St Johnstone WFC was part of Jeanfield Swifts Ladies Football Club is a Scottish women's football club based in Perth.

==History==
===Jeanfield Swifts 2009 - 2018 ===
The club was developed as part of Jeanfield Swifts Community Football Club, a community-orientated umbrella organisation that also included the men's senior club, Jeanfield Swifts F.C., as well as amateur and youth teams. Jeanfield were promoted to SWPL2, the second tier of the Scottish Women's Premier League (SWPL) for the 2016 season. During a league match against Glasgow Girls in August of that year, the club's director of coaching Donna Shaw played alongside her 14-year-old daughter Rachel Wolecki.
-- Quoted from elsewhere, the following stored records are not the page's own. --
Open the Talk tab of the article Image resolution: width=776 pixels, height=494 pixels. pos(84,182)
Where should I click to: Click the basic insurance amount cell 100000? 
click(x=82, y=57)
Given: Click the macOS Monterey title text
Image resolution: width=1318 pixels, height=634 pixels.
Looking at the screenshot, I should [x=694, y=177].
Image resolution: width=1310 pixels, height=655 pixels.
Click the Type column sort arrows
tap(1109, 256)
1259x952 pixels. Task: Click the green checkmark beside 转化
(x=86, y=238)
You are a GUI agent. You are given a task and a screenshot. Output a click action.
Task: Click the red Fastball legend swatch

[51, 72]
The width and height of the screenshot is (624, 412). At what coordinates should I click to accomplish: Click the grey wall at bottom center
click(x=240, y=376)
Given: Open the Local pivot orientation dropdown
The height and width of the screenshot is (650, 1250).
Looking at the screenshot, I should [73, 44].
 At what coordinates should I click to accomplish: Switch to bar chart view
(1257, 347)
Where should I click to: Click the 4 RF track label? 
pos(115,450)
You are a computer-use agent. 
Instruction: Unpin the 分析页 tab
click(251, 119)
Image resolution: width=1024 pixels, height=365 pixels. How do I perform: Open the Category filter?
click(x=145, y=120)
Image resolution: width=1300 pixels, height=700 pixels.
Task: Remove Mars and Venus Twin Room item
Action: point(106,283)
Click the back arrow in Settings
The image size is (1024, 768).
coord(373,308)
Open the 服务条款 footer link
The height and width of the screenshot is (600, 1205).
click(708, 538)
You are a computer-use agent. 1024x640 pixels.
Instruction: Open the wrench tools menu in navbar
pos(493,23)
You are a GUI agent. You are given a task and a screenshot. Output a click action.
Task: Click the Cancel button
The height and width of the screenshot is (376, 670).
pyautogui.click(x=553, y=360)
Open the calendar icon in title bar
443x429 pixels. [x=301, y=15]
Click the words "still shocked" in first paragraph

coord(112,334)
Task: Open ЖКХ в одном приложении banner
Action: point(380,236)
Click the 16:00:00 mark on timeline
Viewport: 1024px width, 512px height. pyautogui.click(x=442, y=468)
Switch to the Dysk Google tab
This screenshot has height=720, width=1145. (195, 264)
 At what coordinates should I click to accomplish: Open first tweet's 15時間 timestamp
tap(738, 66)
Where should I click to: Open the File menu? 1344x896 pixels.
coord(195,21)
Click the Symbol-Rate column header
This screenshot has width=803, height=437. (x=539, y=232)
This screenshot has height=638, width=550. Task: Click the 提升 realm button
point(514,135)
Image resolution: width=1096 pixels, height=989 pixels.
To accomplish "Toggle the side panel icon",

===St Johnstone WFC 2018 - 2025 ===
Following promotion to the SWPL2, the club embarked on a partnership with local senior men's club St Johnstone, allowing them to use the facilities at the latter's McDiarmid Park stadium. The two clubs announced in November 2017, under a further development of their partnership, that the Swifts first team would play under the St Johnstone name from the 2018 season onwards.

On 11 February 2018, the team played their first SWPL2 match under the St Johnstone name, losing 3–1 at home to newly promoted Central Girls.

In late 2021, St Johnstone FC appointed their first General Manager of Women’s Football, with a key remit of further developing the reach of St Johnstone WFC and returning to play at there home ground Riverside Stadium, whilst continuing to develop the existing close ties with Jeanfield Swifts well regarded Girls Youth Pathway.

===Jeanfield Swifts 2025 - Present ===
At the end of the 2024 / 2025 season it was agreed that St Johnstone WFC and Jeanfield Swifts would part ways and St Johnstone retaining the position in SWPL 2 and Jeanfield Swifts would enter the league at tier 5 SWFL North.